Alarm & MQTT Engine Module Configuration

As stated previously, configuring alarms on MQTT Tags is no different than creating alarms on any other Ignition tag. However, when creating alarms on MQTT Engine tags, one must consider the following:

  1. How best to persist alarm configuration if the MQTT Engine tag must be deleted at any point.
  2. How best to configure the MQTT Engine module if alarms are to be triggered by historical data from the Edge Gateway (i.e., via MQTT Transmission).

The following two sections will provide details around the considerations above.

Alarm Configuration Persistence

Deleting an MQTT Engine tag will result in a loss of alarm configuration. Deleting MQTT Engine tags can be required in certain cases. One example is if UDTs are being propagated from the Edge and the UDT definition on the Edge has been updated. This requires one to delete all instances of the UDT under MQTT Engine and delete the corresponding UDT definition so that it can be recreated/updated at MQTT Engine for the Edge side changes to take affect. There are two options for persisting alarm configuration in this case and they are as follows:

  1. Use Reference tags to indirectly reference MQTT Engine tags such that alarm configuration can be persisted on the Reference tag when the underlying MQTT Engine tags are deleted. This is the recommended way of configuring alarms on MQTT Engine tags (indirectly) so alarm config persists.
  2. Use Ignition scripting to reapply alarm configuration directly on MQTT Engine tags on demand. This is a bit more cumbersome as there must be some mechanism to "trigger" the script execution. 

Trigger Alarms for Historical Data

Depending on one's project requirements, triggering alarms on historical data from the Edge Gateway may be necessary. In this case, MQTT Engine and MQTT Transmission module configuration must enable direct writes of historical metrics to MQTT Engine Tags and MQTT Transmission must flush history in-order. See this documentation for more details on these configuration requirements.
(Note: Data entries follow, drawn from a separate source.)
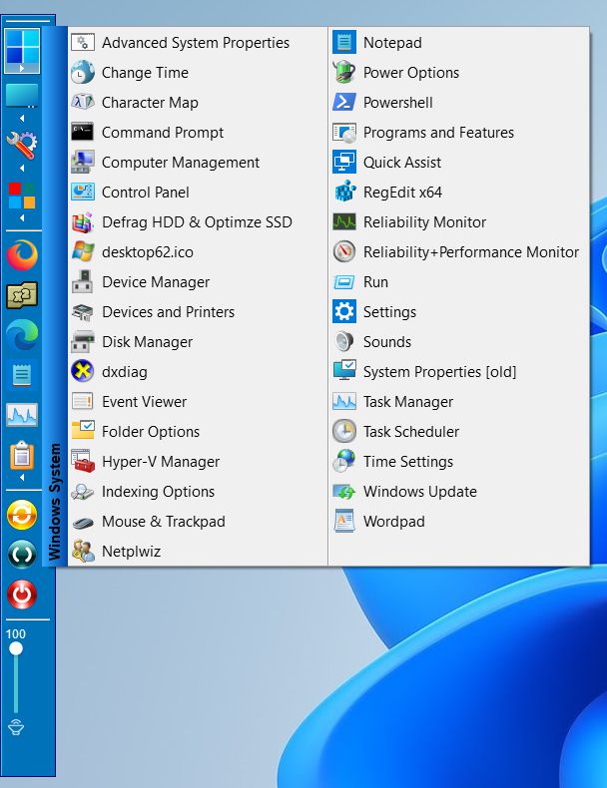Launch dxdiag from the list
This screenshot has height=788, width=607.
pos(124,372)
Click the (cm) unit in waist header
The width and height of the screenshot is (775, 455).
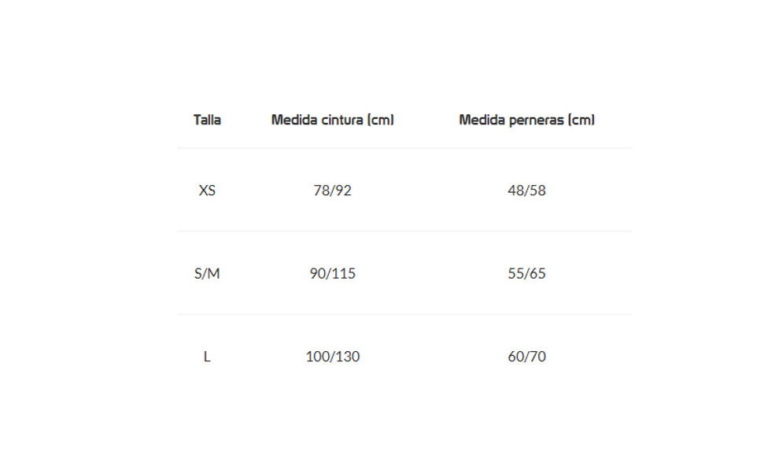coord(381,120)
Alarming on MQTT Tags on the Edge Gateway

Creating alarms on Ignition tags being consumed by MQTT Transmission on the Edge Gateway requires no special configuration; simply create the alarm on the desired tag as documented here.

Alarm Propagation

A common scenario beyond simply creating the alarm is propagating the alarm to the Central Gateway so it can be managed on the Edge, but present at both the Edge and Central Gateway. In Ignition 8, Cirrus Link MQTT modules used to allow for alarm configuration to be propagated from the Edge side tag to the MQTT Engine tag using the "Filtered Properties" feature. This is no longer possible as of MQTT modules version 4.0.6 due to potential timing issues around alarm evaluation at the Central Gateway that could result in incorrect evaluation. The recommended best practice for alarm propagation from the Edge to the Central Gateway is to use the Ignition Gateway Network to propagate alarms between gateways.